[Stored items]
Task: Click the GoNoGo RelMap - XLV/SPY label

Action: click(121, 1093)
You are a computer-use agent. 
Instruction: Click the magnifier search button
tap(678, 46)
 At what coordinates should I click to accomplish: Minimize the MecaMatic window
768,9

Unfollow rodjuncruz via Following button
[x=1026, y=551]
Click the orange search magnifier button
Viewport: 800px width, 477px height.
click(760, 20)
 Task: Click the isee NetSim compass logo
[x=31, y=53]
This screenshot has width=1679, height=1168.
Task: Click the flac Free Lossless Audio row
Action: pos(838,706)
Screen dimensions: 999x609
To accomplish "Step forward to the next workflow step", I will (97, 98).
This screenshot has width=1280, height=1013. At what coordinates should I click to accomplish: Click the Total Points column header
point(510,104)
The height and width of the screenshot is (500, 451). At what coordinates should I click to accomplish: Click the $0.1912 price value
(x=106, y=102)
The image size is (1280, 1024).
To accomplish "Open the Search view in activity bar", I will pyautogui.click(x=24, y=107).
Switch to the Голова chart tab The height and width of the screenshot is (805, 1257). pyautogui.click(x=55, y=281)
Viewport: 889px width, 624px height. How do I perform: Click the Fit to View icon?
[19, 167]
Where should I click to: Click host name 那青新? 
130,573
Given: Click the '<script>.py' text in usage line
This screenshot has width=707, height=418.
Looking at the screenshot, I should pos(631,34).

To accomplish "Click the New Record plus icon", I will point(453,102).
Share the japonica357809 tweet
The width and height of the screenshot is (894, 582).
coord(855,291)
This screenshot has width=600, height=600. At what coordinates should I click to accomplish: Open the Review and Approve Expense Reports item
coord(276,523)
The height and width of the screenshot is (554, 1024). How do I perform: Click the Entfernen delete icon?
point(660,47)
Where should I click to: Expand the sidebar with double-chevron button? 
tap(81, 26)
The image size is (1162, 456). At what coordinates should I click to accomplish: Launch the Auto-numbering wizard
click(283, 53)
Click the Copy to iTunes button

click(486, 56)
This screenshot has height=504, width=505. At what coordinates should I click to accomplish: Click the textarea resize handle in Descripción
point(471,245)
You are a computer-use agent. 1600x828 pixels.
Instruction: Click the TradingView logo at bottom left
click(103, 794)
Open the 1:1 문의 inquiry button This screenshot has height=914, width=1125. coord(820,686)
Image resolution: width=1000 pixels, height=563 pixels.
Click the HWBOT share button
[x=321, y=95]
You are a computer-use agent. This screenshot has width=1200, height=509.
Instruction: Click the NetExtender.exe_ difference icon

◆ Work request
Return each entry above exactly, leaving none out.

◆ Response to the exercise
Task: Click the GoNoGo RelMap - XLV/SPY label

Action: click(121, 1093)
You are a computer-use agent. 
Instruction: Click the magnifier search button
tap(678, 46)
 At what coordinates should I click to accomplish: Minimize the MecaMatic window
768,9

Unfollow rodjuncruz via Following button
[x=1026, y=551]
Click the orange search magnifier button
Viewport: 800px width, 477px height.
click(760, 20)
 Task: Click the isee NetSim compass logo
[x=31, y=53]
This screenshot has width=1679, height=1168.
Task: Click the flac Free Lossless Audio row
Action: pos(838,706)
Screen dimensions: 999x609
To accomplish "Step forward to the next workflow step", I will (97, 98).
This screenshot has width=1280, height=1013. At what coordinates should I click to accomplish: Click the Total Points column header
point(510,104)
The height and width of the screenshot is (500, 451). At what coordinates should I click to accomplish: Click the $0.1912 price value
(x=106, y=102)
The image size is (1280, 1024).
To accomplish "Open the Search view in activity bar", I will pyautogui.click(x=24, y=107).
Switch to the Голова chart tab The height and width of the screenshot is (805, 1257). pyautogui.click(x=55, y=281)
Viewport: 889px width, 624px height. How do I perform: Click the Fit to View icon?
[19, 167]
Where should I click to: Click host name 那青新? 
130,573
Given: Click the '<script>.py' text in usage line
This screenshot has width=707, height=418.
Looking at the screenshot, I should pos(631,34).

To accomplish "Click the New Record plus icon", I will point(453,102).
Share the japonica357809 tweet
The width and height of the screenshot is (894, 582).
coord(855,291)
This screenshot has width=600, height=600. At what coordinates should I click to accomplish: Open the Review and Approve Expense Reports item
coord(276,523)
The height and width of the screenshot is (554, 1024). How do I perform: Click the Entfernen delete icon?
point(660,47)
Where should I click to: Expand the sidebar with double-chevron button? 
tap(81, 26)
The image size is (1162, 456). At what coordinates should I click to accomplish: Launch the Auto-numbering wizard
click(283, 53)
Click the Copy to iTunes button

click(486, 56)
This screenshot has height=504, width=505. At what coordinates should I click to accomplish: Click the textarea resize handle in Descripción
point(471,245)
You are a computer-use agent. 1600x828 pixels.
Instruction: Click the TradingView logo at bottom left
click(103, 794)
Open the 1:1 문의 inquiry button This screenshot has height=914, width=1125. coord(820,686)
Image resolution: width=1000 pixels, height=563 pixels.
Click the HWBOT share button
[x=321, y=95]
You are a computer-use agent. This screenshot has width=1200, height=509.
Instruction: Click the NetExtender.exe_ difference icon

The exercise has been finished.